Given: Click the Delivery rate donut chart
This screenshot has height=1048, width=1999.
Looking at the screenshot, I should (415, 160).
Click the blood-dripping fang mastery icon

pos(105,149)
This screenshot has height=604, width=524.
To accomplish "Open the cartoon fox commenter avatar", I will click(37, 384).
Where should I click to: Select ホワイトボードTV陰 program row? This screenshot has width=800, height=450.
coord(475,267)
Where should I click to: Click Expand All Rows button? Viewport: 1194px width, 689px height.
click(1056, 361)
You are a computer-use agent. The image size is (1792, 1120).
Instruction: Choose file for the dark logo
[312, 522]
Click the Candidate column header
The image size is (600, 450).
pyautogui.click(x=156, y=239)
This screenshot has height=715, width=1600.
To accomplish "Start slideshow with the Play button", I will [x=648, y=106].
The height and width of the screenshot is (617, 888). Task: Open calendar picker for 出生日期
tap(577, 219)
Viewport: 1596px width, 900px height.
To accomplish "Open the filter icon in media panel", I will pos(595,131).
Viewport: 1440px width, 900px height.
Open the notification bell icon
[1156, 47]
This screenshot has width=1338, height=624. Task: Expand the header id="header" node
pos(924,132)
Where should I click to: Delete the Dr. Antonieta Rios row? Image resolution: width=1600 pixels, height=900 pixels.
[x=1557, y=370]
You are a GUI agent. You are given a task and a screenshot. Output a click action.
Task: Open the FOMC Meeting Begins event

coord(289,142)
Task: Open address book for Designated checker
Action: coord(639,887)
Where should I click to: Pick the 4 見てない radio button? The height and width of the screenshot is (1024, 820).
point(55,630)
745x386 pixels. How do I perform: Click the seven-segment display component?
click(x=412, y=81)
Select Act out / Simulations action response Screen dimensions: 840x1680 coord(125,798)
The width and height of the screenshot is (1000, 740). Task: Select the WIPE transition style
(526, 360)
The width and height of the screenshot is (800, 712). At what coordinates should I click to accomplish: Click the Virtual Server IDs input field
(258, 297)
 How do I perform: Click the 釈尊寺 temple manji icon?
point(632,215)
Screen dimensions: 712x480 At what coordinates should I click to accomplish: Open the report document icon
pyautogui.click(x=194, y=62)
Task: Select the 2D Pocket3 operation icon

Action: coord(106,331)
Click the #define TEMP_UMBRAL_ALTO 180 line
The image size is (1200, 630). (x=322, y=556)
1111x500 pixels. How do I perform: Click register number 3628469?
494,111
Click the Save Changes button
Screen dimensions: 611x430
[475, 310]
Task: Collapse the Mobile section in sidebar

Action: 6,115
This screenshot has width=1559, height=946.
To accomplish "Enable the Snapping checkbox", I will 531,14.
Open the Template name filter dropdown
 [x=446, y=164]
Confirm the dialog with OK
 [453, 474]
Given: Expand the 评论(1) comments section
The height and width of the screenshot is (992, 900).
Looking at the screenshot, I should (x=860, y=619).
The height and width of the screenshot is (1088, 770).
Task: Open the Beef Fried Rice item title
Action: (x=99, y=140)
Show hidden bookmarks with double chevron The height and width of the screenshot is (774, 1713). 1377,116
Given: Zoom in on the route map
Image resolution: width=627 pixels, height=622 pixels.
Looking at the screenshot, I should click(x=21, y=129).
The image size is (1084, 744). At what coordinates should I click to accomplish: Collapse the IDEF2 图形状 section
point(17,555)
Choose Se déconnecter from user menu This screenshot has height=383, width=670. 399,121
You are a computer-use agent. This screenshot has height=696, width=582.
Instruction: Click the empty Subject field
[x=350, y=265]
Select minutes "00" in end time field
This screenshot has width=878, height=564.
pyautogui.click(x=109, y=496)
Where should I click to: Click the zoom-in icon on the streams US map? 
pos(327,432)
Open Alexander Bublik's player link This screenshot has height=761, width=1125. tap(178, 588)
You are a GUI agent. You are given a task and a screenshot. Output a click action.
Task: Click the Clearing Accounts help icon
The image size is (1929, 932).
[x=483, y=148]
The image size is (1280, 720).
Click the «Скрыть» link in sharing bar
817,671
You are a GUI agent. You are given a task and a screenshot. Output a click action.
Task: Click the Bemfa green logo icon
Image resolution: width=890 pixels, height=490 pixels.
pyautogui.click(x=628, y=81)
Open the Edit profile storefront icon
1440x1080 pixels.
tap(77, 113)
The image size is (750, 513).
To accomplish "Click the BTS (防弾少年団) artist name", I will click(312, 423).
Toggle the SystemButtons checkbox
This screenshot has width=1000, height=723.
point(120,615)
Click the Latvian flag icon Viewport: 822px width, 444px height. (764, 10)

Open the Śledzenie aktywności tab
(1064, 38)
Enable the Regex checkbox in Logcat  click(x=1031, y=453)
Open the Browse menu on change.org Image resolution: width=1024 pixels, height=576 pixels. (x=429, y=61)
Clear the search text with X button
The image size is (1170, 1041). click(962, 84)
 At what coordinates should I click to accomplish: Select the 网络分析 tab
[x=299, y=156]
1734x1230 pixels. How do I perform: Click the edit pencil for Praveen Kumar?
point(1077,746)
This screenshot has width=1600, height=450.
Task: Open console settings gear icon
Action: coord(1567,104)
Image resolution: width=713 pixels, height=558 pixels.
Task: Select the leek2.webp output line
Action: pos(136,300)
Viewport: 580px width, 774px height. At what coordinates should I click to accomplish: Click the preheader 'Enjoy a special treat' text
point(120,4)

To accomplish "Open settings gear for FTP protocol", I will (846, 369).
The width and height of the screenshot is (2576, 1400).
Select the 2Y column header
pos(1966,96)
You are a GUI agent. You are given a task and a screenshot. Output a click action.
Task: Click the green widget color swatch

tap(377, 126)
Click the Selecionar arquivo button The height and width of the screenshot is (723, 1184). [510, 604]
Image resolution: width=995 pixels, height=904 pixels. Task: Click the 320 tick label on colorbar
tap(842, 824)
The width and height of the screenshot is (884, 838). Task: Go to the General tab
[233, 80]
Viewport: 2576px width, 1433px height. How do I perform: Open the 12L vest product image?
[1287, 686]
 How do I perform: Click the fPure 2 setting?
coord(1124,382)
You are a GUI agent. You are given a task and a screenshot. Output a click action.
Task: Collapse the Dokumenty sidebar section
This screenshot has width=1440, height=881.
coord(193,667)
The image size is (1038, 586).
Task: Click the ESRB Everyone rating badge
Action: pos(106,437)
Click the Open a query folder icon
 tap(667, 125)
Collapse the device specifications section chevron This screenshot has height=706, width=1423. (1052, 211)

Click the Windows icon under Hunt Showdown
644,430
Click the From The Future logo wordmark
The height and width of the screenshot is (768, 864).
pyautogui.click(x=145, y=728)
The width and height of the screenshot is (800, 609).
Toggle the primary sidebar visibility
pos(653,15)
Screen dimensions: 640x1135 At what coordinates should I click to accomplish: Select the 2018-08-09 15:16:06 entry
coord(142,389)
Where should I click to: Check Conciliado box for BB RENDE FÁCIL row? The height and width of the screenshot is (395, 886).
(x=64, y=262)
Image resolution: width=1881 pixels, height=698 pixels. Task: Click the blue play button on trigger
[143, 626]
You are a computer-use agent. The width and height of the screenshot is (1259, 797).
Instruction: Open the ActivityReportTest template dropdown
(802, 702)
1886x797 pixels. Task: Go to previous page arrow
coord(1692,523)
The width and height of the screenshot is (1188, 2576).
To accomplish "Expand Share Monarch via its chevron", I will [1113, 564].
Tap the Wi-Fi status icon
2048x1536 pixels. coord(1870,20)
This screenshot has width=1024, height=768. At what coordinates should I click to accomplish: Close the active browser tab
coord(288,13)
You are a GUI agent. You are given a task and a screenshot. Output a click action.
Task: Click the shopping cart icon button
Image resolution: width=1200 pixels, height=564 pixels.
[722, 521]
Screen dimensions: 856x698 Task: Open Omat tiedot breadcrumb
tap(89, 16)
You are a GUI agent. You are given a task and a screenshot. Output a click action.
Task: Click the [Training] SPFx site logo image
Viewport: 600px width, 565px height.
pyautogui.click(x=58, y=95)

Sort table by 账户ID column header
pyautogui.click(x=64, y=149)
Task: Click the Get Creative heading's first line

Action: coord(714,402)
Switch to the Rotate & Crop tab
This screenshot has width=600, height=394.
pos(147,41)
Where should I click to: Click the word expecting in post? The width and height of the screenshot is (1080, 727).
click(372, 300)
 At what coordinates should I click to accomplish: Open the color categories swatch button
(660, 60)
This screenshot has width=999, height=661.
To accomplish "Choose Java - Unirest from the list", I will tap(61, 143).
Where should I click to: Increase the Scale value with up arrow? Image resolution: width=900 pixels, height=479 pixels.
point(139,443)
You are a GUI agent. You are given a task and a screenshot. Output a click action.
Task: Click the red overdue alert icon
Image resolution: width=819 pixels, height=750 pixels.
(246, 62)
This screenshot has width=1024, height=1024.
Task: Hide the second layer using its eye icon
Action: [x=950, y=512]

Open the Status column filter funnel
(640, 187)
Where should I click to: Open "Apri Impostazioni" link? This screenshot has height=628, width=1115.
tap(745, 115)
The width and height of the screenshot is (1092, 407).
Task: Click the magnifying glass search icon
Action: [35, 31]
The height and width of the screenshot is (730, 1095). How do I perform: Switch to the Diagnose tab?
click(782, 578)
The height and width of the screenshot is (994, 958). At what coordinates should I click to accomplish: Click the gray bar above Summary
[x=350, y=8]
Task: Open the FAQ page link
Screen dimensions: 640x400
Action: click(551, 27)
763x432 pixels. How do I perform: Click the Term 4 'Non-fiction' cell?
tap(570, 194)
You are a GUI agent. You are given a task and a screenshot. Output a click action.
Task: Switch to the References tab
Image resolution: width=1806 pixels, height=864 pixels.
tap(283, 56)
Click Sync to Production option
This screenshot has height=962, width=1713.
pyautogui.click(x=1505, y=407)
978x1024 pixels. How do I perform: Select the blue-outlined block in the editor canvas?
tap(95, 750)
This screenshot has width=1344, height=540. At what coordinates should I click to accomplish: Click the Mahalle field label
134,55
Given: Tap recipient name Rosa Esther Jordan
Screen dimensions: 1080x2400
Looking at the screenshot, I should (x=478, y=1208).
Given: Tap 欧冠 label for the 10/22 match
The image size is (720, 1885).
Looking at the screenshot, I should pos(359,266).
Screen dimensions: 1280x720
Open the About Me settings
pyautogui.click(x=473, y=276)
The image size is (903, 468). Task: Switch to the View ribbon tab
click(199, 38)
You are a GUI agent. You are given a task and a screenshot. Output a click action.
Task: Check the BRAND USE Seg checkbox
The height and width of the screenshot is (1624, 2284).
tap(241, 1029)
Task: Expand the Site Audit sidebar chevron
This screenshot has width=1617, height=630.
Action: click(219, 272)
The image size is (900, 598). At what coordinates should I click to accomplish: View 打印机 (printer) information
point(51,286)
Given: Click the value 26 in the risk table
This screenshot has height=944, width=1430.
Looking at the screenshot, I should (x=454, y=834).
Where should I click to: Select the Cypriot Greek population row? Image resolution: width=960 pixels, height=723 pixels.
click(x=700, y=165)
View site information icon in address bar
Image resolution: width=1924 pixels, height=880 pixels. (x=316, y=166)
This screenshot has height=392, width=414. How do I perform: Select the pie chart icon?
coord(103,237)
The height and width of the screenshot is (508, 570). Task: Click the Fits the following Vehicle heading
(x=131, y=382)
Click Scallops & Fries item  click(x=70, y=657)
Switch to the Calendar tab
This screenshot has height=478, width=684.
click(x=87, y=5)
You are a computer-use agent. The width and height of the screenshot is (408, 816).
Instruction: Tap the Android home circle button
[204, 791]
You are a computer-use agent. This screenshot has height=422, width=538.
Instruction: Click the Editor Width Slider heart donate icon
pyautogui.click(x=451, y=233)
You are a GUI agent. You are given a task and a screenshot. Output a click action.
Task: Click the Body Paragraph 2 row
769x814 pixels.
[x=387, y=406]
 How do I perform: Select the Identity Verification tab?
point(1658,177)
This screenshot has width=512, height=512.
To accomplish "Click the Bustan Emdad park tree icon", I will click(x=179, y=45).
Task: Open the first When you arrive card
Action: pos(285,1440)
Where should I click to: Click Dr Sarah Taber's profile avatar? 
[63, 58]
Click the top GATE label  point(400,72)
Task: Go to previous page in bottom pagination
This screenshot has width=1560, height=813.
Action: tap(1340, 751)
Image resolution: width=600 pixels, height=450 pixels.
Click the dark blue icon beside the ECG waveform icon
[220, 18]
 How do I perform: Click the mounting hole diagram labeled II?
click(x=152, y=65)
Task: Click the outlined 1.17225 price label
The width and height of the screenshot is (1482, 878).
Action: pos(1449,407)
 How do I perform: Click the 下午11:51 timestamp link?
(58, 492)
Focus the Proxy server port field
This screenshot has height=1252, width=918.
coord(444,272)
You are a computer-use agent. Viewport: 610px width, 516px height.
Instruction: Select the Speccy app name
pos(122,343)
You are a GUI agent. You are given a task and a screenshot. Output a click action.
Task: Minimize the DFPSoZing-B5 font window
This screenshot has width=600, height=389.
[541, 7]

= = =

_TASK OBJECTIVE_.
Reproduce verbatim the lines above, from the line with "769x814 pixels." through the line with "Focus the Proxy server port field".

_TASK ANSWER_.
769x814 pixels.
[x=387, y=406]
 How do I perform: Select the Identity Verification tab?
point(1658,177)
This screenshot has width=512, height=512.
To accomplish "Click the Bustan Emdad park tree icon", I will click(x=179, y=45).
Task: Open the first When you arrive card
Action: pos(285,1440)
Where should I click to: Click Dr Sarah Taber's profile avatar? 
[63, 58]
Click the top GATE label  point(400,72)
Task: Go to previous page in bottom pagination
This screenshot has width=1560, height=813.
Action: tap(1340, 751)
Image resolution: width=600 pixels, height=450 pixels.
Click the dark blue icon beside the ECG waveform icon
[220, 18]
 How do I perform: Click the mounting hole diagram labeled II?
click(x=152, y=65)
Task: Click the outlined 1.17225 price label
The width and height of the screenshot is (1482, 878).
Action: pos(1449,407)
 How do I perform: Click the 下午11:51 timestamp link?
(58, 492)
Focus the Proxy server port field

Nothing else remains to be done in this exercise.